▸ Your assignment
Starting with the line that contains "Given: Click the 税抜価格（円） column header" and ending with the last line of the entries, repeat exactly those lines and nothing else, pictures excluded.

▸ Excerpted records
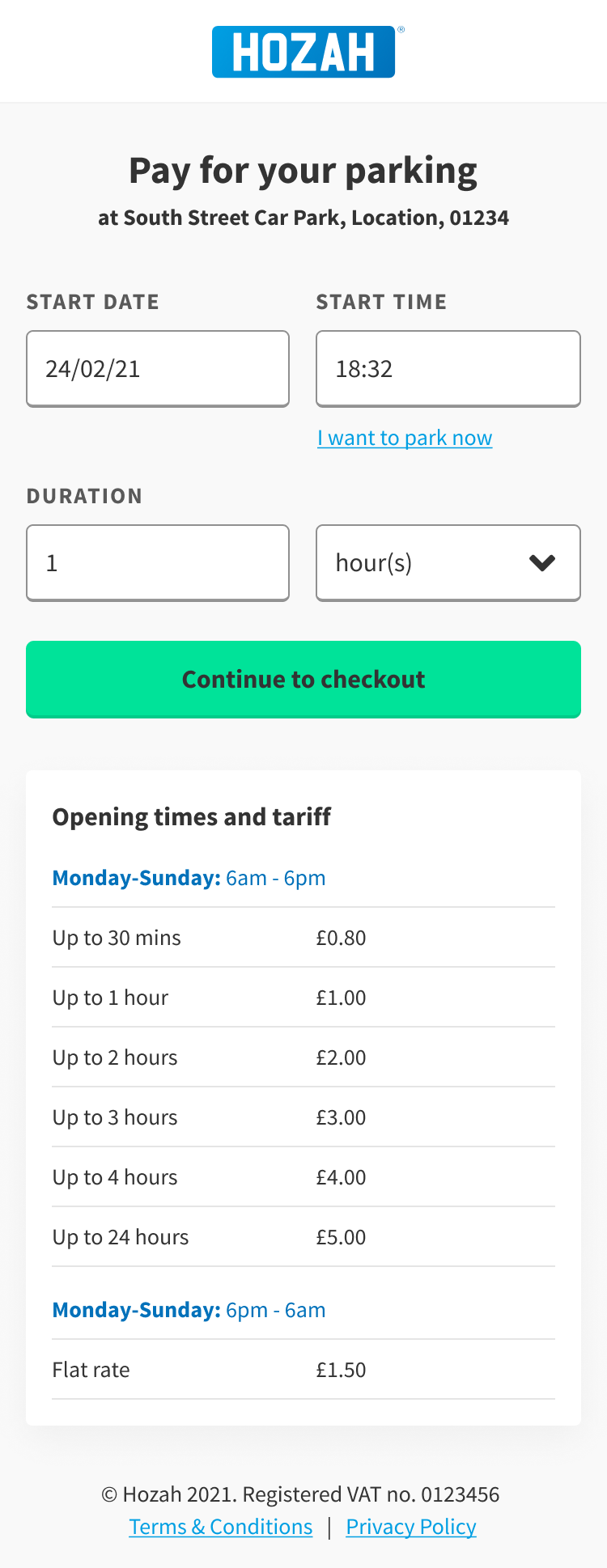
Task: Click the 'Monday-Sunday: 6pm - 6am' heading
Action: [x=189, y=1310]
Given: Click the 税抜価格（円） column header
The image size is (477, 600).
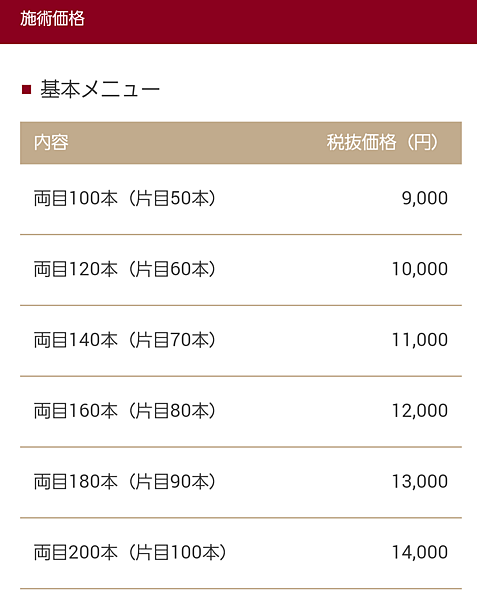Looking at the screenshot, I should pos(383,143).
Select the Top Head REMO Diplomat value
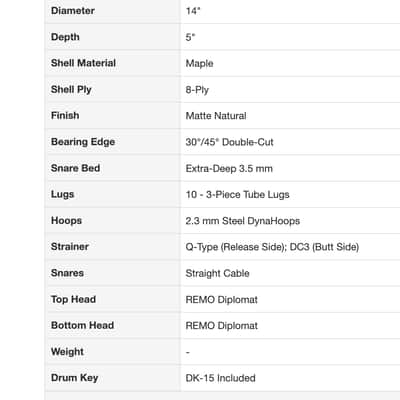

▸ Solution to the exercise
Given: Click the 税抜価格（円） column header
The image size is (477, 600).
Looking at the screenshot, I should pos(383,143).
Select the Top Head REMO Diplomat value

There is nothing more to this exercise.